YOUR ASSIGNMENT
Search the data for the word "agent" and copy out every line that has it.
STUDY MATERIAL below:
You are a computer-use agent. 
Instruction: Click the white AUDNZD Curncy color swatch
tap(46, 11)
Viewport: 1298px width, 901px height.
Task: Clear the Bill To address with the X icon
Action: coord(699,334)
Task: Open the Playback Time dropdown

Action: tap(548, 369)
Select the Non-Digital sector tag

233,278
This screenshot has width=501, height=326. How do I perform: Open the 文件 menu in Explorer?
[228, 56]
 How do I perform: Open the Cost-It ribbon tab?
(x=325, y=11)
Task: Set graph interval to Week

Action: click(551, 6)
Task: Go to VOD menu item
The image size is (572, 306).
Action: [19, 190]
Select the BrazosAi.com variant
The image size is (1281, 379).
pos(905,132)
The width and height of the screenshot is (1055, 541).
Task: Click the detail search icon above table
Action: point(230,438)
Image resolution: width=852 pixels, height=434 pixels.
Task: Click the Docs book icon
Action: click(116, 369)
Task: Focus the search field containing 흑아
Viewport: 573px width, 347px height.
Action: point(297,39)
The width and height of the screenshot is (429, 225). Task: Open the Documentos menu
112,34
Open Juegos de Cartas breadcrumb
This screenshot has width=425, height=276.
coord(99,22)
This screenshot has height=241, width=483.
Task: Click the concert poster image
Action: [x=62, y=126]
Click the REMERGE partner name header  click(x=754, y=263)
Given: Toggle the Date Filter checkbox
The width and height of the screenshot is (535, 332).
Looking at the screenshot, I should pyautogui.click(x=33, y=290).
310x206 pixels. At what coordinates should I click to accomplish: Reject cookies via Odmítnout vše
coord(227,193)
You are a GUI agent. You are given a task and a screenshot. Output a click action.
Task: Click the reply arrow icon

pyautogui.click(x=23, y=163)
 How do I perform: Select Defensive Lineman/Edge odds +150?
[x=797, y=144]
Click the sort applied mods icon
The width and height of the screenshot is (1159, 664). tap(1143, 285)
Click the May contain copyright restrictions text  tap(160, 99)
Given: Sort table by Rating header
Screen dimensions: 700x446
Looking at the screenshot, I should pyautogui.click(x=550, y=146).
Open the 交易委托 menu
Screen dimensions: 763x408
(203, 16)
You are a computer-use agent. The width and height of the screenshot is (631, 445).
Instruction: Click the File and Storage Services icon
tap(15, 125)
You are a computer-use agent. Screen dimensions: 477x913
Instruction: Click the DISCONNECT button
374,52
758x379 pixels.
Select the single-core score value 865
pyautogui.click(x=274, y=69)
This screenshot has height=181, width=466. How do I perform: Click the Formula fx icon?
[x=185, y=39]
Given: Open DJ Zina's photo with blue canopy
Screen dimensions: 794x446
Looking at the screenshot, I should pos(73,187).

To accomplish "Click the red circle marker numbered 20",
End of STUDY MATERIAL.
WORKED SOLUTION
You are a computer-use agent. 
You are a GUI agent. You are given a task and a screenshot. Output a click action.
You are a computer-use agent. The width and height of the screenshot is (631, 445).
You are a computer-use agent. Screen dimensions: 477x913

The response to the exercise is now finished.